Feature Stories
Suzie Matthews
by Michael Corey
Catharsis is as individualistic as one's taste in music.
For Suzie Matthews, a long-time general music teacher at Jones Middle School in Upper Arlington, her love for guitar-strummed songs helped her cope and heal from the tumultuous efforts against Inflammatory Breast Cancer (I.B.C.)
"I tried not to whine too much and tried to be a good patient, and I used relaxing techniques--music's real important to me," Matthews says. "I'm a professional player."
And like any artist, Matthews hones her craft by heeding the work of other professionals.
"I'm a real lover of guitar, I play all styles and collect guitars,"
she says. "So I listened to a lot of James Taylor, Sting--more laid back music, Fleetwood Mac."
So through the fire and rain of eight rounds of chemotherapy, a mastectomy and 30 radiation treatments, Matthews used her music as a mental buttress, providing her the stability and the strength to carry on.
"I felt it was just a road I had to go down, and I knew it wasn't going to be pleasant," she recalls. "I could do it, I could give up a year to get better, I tried not to look ahead to surgery. I just looked at one thing at a time."
Peering down that path was rendered all the more difficult by the type of breast cancer Matthews was facing. While the survival rates for more common forms of breast cancer are very high, inflammatory breast cancer has proven far more difficult for patients and their caretakers to overcome.
"It hit me pretty hard," she says. "My whole family is here in town. I have 8 brothers and sisters, and my four sisters were a big help. And with my mother, they went with me to all my appointments--I had quite the team for support."
Her team also included one of her best friends, who just so happened to be a nurse.
Support came from her employer and students, as well. Despite missing
75 days of school, the administrators were extraordinarily accommodating. But it was the compassion and understanding of her students that meant even more.
"Hand-written cards came to the house--just things they wrote from school," she says. "Parents signed their kids cards; boys who you would never think would write really touching things--they wrote about just how much they missed me and they hoped that I got better. It was so very supportive."
The response came from families, also. Countless of them brought meals to her doorstep, making her recovery process that much easier.
And when she returned to the classroom, her hair having fallen out, the response of her students was just as loving.

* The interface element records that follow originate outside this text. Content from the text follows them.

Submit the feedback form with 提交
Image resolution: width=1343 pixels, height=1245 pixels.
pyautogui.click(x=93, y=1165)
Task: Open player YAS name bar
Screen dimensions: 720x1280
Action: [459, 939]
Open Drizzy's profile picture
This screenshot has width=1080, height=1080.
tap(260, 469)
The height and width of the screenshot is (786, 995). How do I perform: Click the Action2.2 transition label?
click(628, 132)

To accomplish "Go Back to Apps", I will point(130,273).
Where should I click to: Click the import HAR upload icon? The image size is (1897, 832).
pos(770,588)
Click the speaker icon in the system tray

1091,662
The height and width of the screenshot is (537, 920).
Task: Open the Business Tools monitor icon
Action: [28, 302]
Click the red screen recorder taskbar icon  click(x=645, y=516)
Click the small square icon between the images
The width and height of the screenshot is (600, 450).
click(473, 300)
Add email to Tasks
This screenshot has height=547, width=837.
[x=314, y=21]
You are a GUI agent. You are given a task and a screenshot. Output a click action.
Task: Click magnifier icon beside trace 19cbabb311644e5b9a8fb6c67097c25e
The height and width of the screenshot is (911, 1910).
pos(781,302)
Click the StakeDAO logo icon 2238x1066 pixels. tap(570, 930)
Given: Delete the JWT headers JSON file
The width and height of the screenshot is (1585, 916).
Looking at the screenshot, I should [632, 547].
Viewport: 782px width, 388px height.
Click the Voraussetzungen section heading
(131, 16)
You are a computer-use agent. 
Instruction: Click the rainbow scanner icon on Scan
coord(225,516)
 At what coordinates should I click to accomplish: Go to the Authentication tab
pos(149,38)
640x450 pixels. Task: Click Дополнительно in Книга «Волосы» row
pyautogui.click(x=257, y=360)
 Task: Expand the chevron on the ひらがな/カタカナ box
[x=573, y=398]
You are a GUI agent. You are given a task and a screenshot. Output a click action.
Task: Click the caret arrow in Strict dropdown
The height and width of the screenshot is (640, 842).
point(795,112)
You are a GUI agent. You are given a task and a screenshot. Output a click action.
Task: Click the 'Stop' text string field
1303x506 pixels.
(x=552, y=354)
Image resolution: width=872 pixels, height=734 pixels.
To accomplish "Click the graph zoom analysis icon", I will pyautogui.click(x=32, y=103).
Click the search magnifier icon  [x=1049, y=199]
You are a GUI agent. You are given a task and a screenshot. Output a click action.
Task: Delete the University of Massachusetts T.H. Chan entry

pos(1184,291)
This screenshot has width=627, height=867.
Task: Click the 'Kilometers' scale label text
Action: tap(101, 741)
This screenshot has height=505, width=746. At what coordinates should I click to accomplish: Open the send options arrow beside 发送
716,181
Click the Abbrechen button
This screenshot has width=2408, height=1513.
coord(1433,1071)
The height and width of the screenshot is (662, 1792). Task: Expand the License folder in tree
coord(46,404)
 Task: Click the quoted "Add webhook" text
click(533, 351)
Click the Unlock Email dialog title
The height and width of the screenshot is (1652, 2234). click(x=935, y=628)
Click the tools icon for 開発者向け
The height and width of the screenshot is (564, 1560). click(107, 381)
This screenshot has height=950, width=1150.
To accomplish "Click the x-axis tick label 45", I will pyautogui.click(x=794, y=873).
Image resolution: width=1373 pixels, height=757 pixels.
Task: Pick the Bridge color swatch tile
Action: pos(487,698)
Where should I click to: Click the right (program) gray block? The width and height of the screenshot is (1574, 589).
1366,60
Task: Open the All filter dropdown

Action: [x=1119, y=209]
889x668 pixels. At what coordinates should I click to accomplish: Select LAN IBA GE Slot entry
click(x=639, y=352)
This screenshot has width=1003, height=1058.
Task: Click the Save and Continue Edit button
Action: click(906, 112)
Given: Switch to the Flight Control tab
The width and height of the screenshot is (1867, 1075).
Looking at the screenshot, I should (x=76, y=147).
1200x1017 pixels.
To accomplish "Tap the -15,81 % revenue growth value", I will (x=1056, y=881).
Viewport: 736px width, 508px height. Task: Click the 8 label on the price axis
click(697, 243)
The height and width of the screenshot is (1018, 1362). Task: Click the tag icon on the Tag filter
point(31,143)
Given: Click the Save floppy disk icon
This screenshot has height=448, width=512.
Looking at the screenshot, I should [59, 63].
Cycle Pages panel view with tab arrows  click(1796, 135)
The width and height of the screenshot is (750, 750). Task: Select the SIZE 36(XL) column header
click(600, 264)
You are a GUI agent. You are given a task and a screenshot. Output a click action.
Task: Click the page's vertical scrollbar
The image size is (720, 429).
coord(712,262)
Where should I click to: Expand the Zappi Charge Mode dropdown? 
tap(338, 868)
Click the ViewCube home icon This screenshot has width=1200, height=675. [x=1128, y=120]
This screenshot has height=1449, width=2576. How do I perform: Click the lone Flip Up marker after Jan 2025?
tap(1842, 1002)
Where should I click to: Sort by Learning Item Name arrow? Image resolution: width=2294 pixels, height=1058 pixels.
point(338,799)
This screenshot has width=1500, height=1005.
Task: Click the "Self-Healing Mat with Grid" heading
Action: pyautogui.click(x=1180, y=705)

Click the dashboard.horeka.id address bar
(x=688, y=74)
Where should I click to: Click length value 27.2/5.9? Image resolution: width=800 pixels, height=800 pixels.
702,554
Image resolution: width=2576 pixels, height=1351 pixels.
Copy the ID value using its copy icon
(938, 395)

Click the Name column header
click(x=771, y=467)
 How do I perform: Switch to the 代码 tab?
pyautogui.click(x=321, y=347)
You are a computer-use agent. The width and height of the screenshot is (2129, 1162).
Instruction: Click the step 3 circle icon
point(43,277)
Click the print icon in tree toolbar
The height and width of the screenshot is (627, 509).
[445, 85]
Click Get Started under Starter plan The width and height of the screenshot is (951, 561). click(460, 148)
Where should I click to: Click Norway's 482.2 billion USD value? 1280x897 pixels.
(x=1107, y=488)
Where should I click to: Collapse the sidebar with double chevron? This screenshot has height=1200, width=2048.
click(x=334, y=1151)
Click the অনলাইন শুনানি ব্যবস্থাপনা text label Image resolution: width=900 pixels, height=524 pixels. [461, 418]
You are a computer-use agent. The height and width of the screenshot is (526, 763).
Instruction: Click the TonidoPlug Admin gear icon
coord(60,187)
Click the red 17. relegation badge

"The kids looked past [my appearance] immediately--I wore a bandana and ballcaps, and the first day the kids had questions and looked at me, but that was the end of that, the kids look past that and just accept you. I thought about taking the whole year off, but I'm so glad I didn't, because Jones Middle School is such a part of my treatment, such a special group of teachers and kids."
Matthews will soon be celebrating her fifth year of being cancer-free.
While the day will undoubtedly be one of joy, there will be memories of the lessons learned from her experience. The lump in her breast had been discovered during her very first mammogram at the age of 41--early detection was critical. And through it all, she relied on her family, her school and her students to pull her through. These are sunny times indeed, having weathered all that fire and rain. Her focus now is on sharing her story and her strength with others.
What could be more cathartic than that?